Brolin’s performance is wonderful, suffused with a quiet toughness that is as often tender as it is aggressive. He’s a very smart tough guy whom fate has placed in the movie industry, and the actors are like his wayward children. In one funny seen, a film editor gets her scarf caught in a machine just after Mannix arrives; it’s as if God put him there in the nick of time just to unspool her.

The action all takes place in a frantic 27-hour period, in which the fixer attends to several near-disasters on the lot and around Los Angeles while he prays and considers leaving his job for Lockheed. Three choices confront him: staying where he is at Capitol, “in charge of this dump”;  the false utopia of communism (the kidnapping of Baird Whitlock by “The Future”); or the techno-apocalyptic vision of Lockheed Martin.

Hail, Caesar! is not a great film; it’s not even the filmmakers’ best, which is Fargo (1996). Part of the problem is the tone, which, in keeping with the Coen brothers’ other films, can shift between existential despair, profound beauty, and slapstick in a matter of seconds. This can work to riotous and magnificent effect in films like Raising Arizona (1987) or The Hudsucker Proxy (1994), but a film about communism requires another element: the reality of an ideology responsible for the deaths of more than 70 million people.

Granted, this isn’t Steven Spielberg sententiously taking on Schindlers List (1993). It’s not necessary to pile up images of gulags and show trials, but as the Coens displayed so masterfully in Fargo, it’s possible to have shifting tones—comedic one minute, depicting the real, bloody consequences of sick and bloodthirsty criminals the next—and still maintain the artistry of the piece. Here we get a scene where Brolin literally slaps a communist-bedazzled Clooney back to his senses. It’s a funny and even an inspiring scene, to be sure. But it’s historically insufficient.

All of Mannix’s manic running around takes him in the end to the foot of the Cross—literally. He is on the set of Hail, Caesar!, at the Tinseltown version of Golgotha, where the climactic scene will take place.

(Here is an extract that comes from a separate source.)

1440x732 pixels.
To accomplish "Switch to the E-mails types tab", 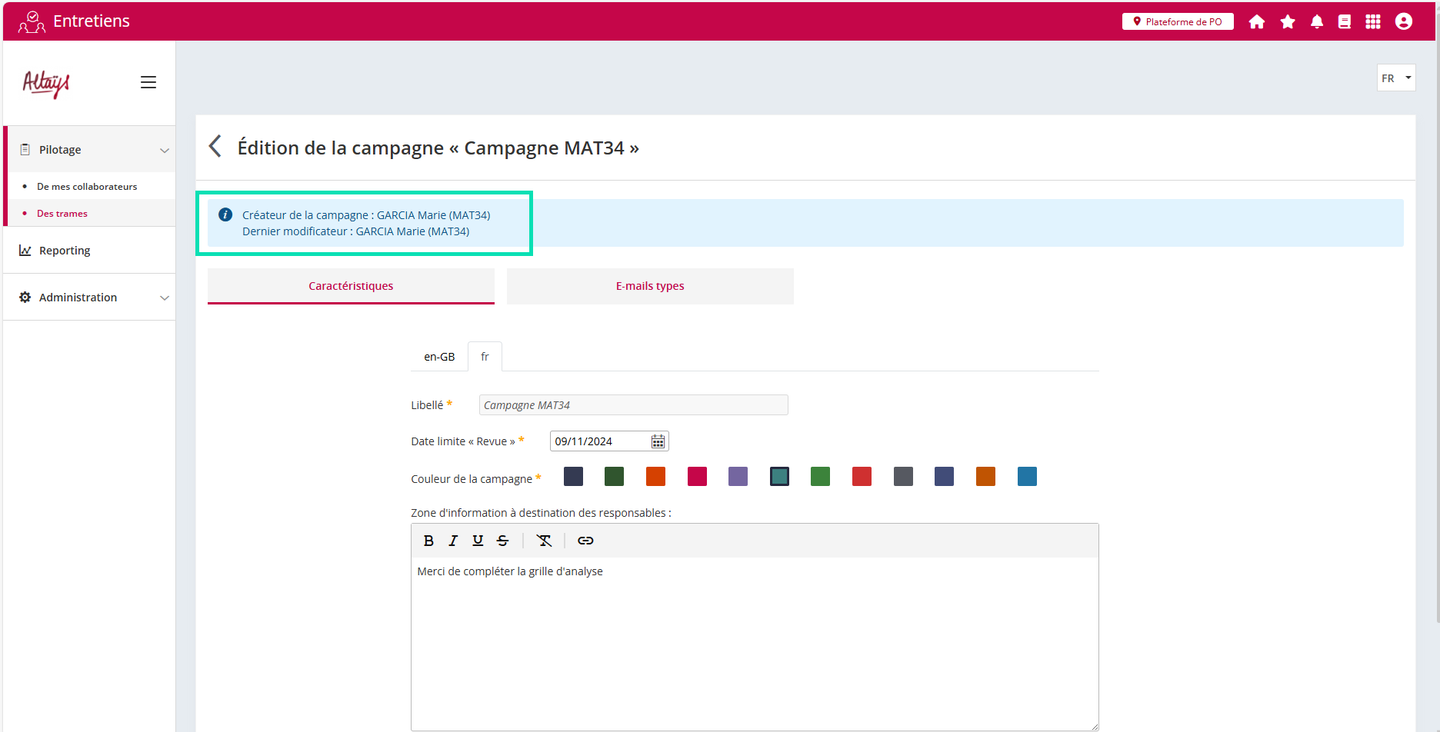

He has rejected the communists and the warmongers alike, opting to remain the studio fixer. In some purpose-driven way he now comprehends, Mannix belongs in Hollywood. To the lost sheep who rely on him—the innocent young star rescued from possible pornography, or Clooney’s Baird Whitlock, seduced by communist theory—Mannix is an indispensable shepherd. He is, in his way, as tuned in with God as the religious leaders who come to his office to vet films and bicker with him about theology.

The truly holy, according to this movie, are the regular people who trudge along in their jobs and lives every single day, trying their best and simply doing the next right thing. While acknowledging the existence of God, Hail, Caesar! steps outside of the linear concept of God as a drive toward either a heaven on earth or a terrifying End Time.

Communists have rarely been depicted as such idiots, handing over huge sums of money to Moscow and with Mannix having to literally slap sense into Whitlock, who returns from his kidnapping only to start babbling about “dialectical materialism” and “the means of production.” Nearly as unhinged is the techno-corporate representative, the Lockheed Martin man, who comes bearing pictures of mass death. Unnoticed by most of the critics (along with the very theme of Hail, Caesar!) is the terrific performance of Alden Ehrenreich as Hobie Doyle, a singing cowboy who stars in Westerns. Guileless, plainspoken yet decent, Hobie Doyle is the one who rescues Baird Whitlock from “The Future.”

The message could not be clearer: We all have a divine purpose, even—perhaps especially—those people grinding away outside of the limelight, struggling with temptation but treating others with empathy and, above all, mercy.